During Stalinism, labor camps in the Soviet Union were officially called "Corrective labor camps." The term Labor colony; more exactly, "Corrective labor colony", (исправительно-трудовая колония, ИТК), was also in use and referred to camps that housed prisoners with shorter average sentences.
Notable labor camps
- Imperial Russia operated a system of remote Siberian forced labor camps as part of its regular judicial system, called katorga. Though conditions were difficult, they were mild compared to some of the later Stalinist camps.
- The Soviet government took over the already extensive katorga system and expanded it immensely, eventually organizing the Gulag to run the camps. These camps were notorious for their extremely rough conditions; new prisoner death rate was as high as 80% at some camps. During and after the Great Purges, the Gulag camps housed millions of prisoners. Stalin used them both as a source of cheap labor, and as indirect extermination camps. In 1954, a year after Stalin's death, the new Soviet government of Nikita Khrushchev began to release political prisoners and close down the camps. By the end of the 1950s, virtually all "corrective labor camps" were dissolved. Officially, the Gulag was terminated by the MVD order 20 of January 25, 1960. As a matter of fact, labor camps still exist in Russia. Probably the most well-known prisoner there is Mikhail Chodorkovsky, a businessman, former owner of Yukos.
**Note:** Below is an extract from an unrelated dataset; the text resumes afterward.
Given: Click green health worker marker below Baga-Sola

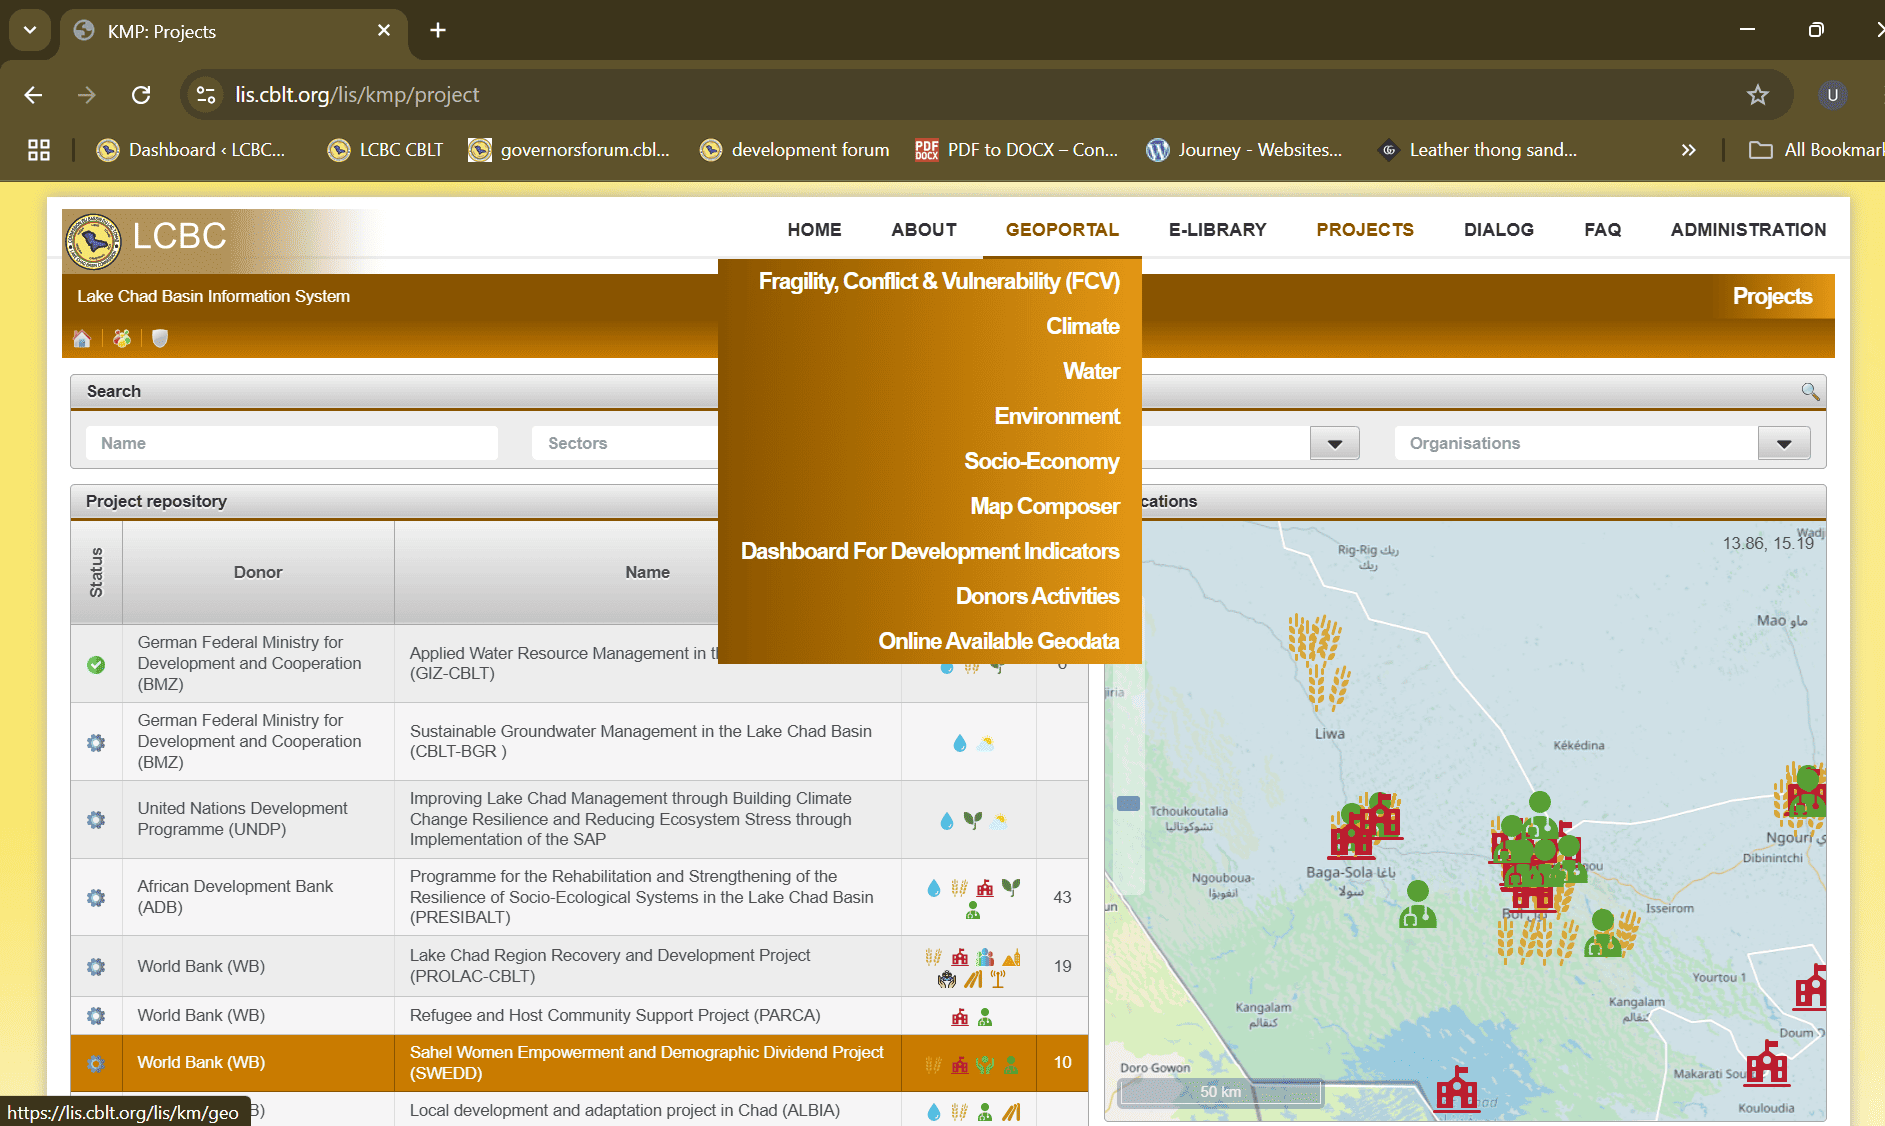Looking at the screenshot, I should pyautogui.click(x=1417, y=904).
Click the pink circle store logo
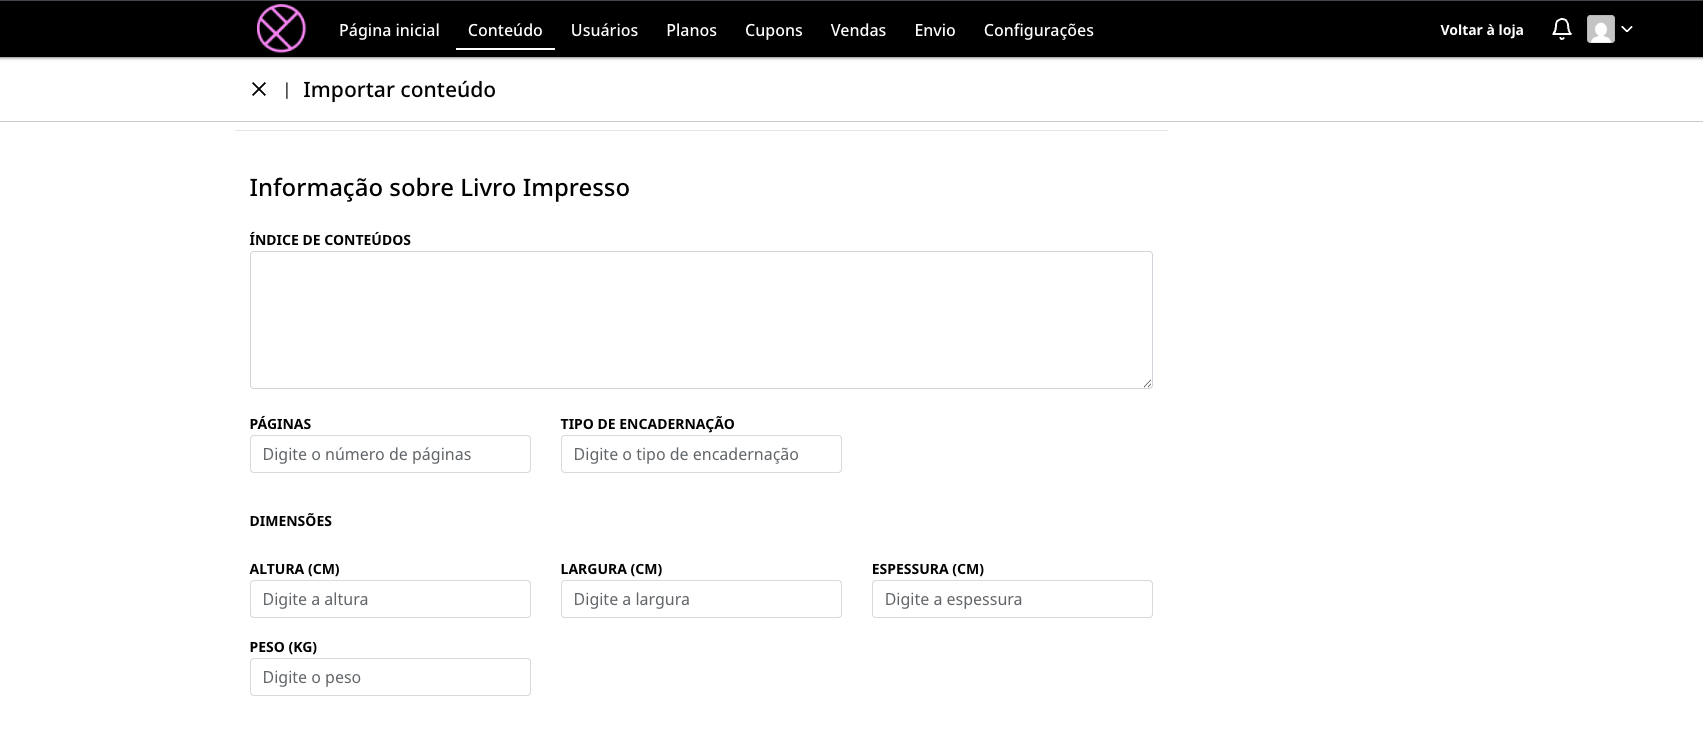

- During the early 20th century, the Empire of Japan used the forced labour of millions of civilians from conquered countries and prisoners of war, especially during the Second Sino-Japanese War and the Pacific War, on projects such as the Death Railway. Hundreds of thousands of people died as a direct result of the overwork, malnutrition, preventable disease and violence which were commonplace on these projects. (See also: Japanese war crimes.)
- Nazis operated many extremely brutal concentration camps, which provided free forced labor for industrial and other jobs during World War II. There were several categories of Arbeitslager in Nazi system, for different categories of inmates.
- A notable example is Mittelbau-Dora labor camp complex that serviced the production of the V-2 rocket. See List of German concentration camps for more.
- The Communist Party of China has operated many labor camps for some kinds of crimes. Many leaders of China were put into labor camps after purges, including Deng Xiaoping and Liu Shaoqi. However, the conditions of the camps in China have changed much and grown milder over time. Prisoners receive education as a form of rehabilitation.
- The Khmer Rouge operated labor camps in Cambodia following their seizure of power, for the "rehabilitation" of the (loosely defined) bourgeois classes.
- In Communist Romania, labour camps were operated for projects such as the building of the Danube-Black Sea Canal and the dessication of the Great Brăila Island, on which enemies of the regime were "re-educated" by forced labour. Most of the people that worked on such projects never got out alive.